- Excerpted text

((

The regression models predict 32.2% of the variance in attitude, and 39.5% of the variance in intention to use smart door locks at home. Among the TAM factors, controlling for other predictors, an individual’s higher perceived usefulness of smart door locks is associated with increased odds of having a positive attitude toward the product and a higher intention to use it (odds ratios of 8.61 and 7.52, respectively; p < .01).

Increased need for ADL assistance is also positively associated with the odds of a higher intention to use smart door locks (OR = 7.03, p < .01). However, interestingly, having a widened doorframe (an accessible design feature) at home was negatively associated with intention to use the smart locks. A possible explanation to this could be that widened door frames may indicate an existing mobility challenge that may limit the time spent outside, thus, making the smart door locks undesirable/ unnecessary. Since this result may be indirectly influenced by other factors, further research is needed to verify whether living with certain physical disabilities predicts attitudes and intentions to use this specific type of smart technology.

Smart lighting

The models used to predict a person’s attitude towards smart lighting, and their behavioral intention to use the product capture 34% and 40% of the variance in data, respectively. Among the TAM factors, perceived usefulness is associated with increased odds of having a favorable view of the product (OR = 8.67, p < .01). Having internet service at home also increases one’s odds of holding a positive attitude toward smart lighting (OR = .52, p < .05).

While perceived usefulness stays as a significant predictor of behavioral intention (OR = 4.81), an overall positive attitude toward the product appears as a factor that increases one’s odds of having a higher intention to use it (OR = 3.97, p < .01). People who own their homes have significantly higher intentions to use smart lighting in future (OR = 2.70, p < .01). Interestingly, people with higher incomes, and better self-reported health, and higher smart phone skills had lower intentions to adopt smart lighting in their homes.

))

Please extend the excerpt on smart door locks and smart lighting, starting right after its last sentence. The data after this text isn't needed.

- Given information

((

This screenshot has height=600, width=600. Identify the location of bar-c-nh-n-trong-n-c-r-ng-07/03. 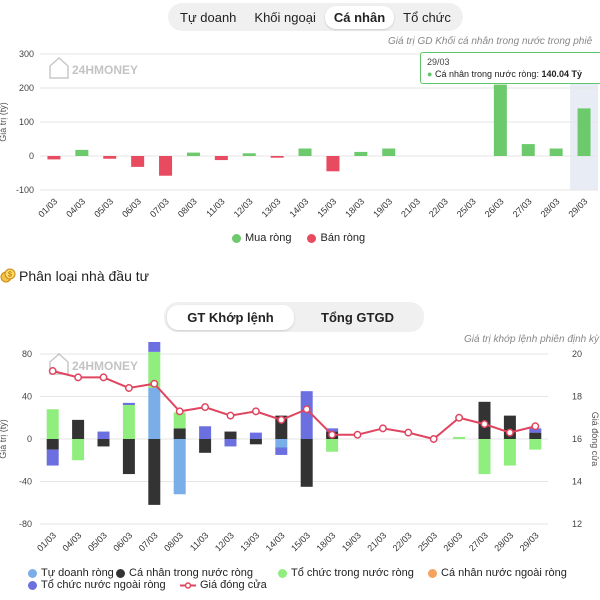
(154, 472).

))

- Expected answer
Smart fire prevention

The ordinal logistic regression model for predicting a person’s attitude about the smart stove fire prevention products captures 37.2% of the variance in the data. When all the other predictors are controlled, perceived ease of use and perceived usefulness are statistically significant predictors of a better attitude toward the smart fire prevention products (OR values of 2.63 and 7.84, respectively). Unlike smart door locks, having an accessibility product (a raised toilet) already installed at home is positively associated with the attitude toward the product (OR = 1.99, p < .01). These findings may be explained by the understanding of the usefulness of the active living-supportive product due to having other accessibility assistive products. As for health-related factors, people who reported having health issues interfere with their daily lives had a more negative attitude toward this product (OR = .58, p < .05).

The model for the intention to use a smart fire prevention product accounts for 25.7% of the variation in the response. Perceived usefulness and perceived affordability are positively associated with intentions to use the product (OR = 7.56, p < .01; and OR = 1.51, p < .05, respectively). The only demographic predictor that is negatively associated with the intention to use the fire prevention product is the education level (OR = .94, p < .05).

Home automation/smart home systems

The model used to predict a person’s attitude towards a home automation/smart home system captures 31% of the variance in data. As for the individual smart home products, perceived usefulness is the strongest predictor of a better attitude toward a home automation/smart home system (OR = 10.20, p < .01).

The regression model predicts 42.6 % of the variance in intention to use home automation systems. Perceived usefulness, perceived ease of use and attitude are significant TAM predictors for higher intentions to use such systems. While younger people, females and smartphone owners are more likely to use the systems in future, higher levels of education and having more people living at home are negatively associated with higher odds of intention to use the products (see Table 5).

Qualitative Insights

The sociodemographic profile of our focus group participants were relatively similar to the survey respondents: All lived in attached or detached single-family housing, with 66% owning their homes. Among the three male and 12 female participants, the age distribution was as follows: three between 65 and 74 years old, 11 of them between the ages of 74 to 84, and one person aged 85 or older. The sample was highly educated, all but one with a college degree or higher, and 11 of them having a $5,000+ monthly income. Two-thirds reported having very good or excellent health, none requiring ADL or IADL assistance.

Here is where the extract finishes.